The picture below shows the bits: the lead from the yellow Garmin etrex (on the left) comes in from the right and plugs, via the RS-232 Y- splitter, into the COM1 9-way D (male) socket on my old Laptop. It could have plugged in direct, but the splitter is needed to drive the SSC03A just below the etrex. From the etrex, the signal is on pin 2 and signal ground on pin 5. To the SSC03A, the signal is on pin 3. The SSC03A could also plug direct into the Laptop COM1. You also see four old r/c servos that I had to hand for tests.
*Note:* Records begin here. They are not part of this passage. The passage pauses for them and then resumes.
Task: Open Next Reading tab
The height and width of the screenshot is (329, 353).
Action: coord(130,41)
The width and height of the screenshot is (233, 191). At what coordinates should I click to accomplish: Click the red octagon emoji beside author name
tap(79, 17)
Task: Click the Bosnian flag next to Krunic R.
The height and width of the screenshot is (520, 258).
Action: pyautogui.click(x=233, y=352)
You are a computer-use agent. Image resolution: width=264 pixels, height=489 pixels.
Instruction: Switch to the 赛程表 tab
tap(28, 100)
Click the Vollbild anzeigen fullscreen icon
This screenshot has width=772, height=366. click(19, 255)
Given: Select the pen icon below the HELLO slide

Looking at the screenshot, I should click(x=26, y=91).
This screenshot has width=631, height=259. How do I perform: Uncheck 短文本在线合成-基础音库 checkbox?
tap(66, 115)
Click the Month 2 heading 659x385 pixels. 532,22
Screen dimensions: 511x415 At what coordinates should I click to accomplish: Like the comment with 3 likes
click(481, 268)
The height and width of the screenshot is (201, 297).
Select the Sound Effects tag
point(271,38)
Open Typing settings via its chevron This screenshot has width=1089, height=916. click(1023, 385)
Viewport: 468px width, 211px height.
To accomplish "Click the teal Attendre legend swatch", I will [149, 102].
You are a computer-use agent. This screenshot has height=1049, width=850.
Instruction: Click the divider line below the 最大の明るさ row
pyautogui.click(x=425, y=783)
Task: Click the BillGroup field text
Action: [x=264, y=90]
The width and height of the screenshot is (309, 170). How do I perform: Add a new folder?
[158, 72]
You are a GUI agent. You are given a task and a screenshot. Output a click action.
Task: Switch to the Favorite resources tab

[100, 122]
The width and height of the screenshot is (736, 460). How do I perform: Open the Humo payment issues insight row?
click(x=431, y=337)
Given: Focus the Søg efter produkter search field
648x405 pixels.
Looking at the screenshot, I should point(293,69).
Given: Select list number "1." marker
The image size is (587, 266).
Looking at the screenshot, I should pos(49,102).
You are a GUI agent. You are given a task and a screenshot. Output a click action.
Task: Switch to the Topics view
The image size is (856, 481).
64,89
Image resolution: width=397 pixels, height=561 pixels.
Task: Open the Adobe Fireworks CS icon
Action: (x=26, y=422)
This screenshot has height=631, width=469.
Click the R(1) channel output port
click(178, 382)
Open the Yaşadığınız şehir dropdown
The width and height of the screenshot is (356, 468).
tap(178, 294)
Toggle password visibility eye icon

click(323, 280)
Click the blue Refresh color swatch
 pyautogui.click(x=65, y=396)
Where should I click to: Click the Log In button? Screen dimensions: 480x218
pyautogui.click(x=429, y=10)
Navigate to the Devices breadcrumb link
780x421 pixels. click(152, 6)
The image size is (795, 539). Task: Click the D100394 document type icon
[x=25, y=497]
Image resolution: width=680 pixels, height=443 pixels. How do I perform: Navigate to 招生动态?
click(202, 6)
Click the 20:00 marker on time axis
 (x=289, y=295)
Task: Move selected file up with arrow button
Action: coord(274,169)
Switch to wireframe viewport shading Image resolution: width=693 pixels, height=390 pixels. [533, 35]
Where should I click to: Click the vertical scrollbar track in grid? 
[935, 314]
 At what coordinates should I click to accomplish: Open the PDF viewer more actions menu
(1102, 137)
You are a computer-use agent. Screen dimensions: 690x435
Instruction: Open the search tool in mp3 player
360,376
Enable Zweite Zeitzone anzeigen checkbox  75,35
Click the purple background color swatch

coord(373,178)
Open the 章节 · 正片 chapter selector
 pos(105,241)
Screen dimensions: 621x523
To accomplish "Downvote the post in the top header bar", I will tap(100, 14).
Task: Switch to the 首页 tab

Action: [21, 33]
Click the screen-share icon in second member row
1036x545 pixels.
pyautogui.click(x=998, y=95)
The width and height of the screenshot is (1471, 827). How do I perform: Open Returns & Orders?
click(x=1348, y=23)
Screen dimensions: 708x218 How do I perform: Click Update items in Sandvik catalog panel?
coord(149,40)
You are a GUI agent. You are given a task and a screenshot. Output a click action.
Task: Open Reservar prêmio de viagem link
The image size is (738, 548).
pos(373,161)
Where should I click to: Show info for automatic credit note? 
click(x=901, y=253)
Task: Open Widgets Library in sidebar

On the right you see my old HP iPAQ - maybe a suitable computer. My problem there is that I need a spare connector, like the one you see near it, to get at those RS232 pins on the iPAQ. However, I should be able to make use of more messy leads as a "temporary work-around" if and when I'm ready to try the iPAQ in a mobile test setup - maybe even on water :-)
below that picture you will see another, of what appears on the PC screen from AUTOP.EXE
Below you see what appears when you run AUTOP.EXE, which I put in the GPSS folder so it can use the same DLL as found in the GPSS Baseline on the download page. Clicking on [OPEN] will open the COM port and 4800 is the NMEA standard. Clicking on [SEND] will send these three bytes to the SSC03A which you will see described on www.pololu.com. I'm using the simple "Mini SSC II Mode" and this seems to work OK - even if GPS data is coming in. If you wire a GPS in to the same port, as I have, you will see GPS data coming in the box below. If you move one of the eight servo sliders, the approriate values are set up ready for [SEND].
The above is obviously only a simple test program. No point in doing more software if there is no suitable hardware to test it with. Now I think I need a flux gate compass combined with a GPS.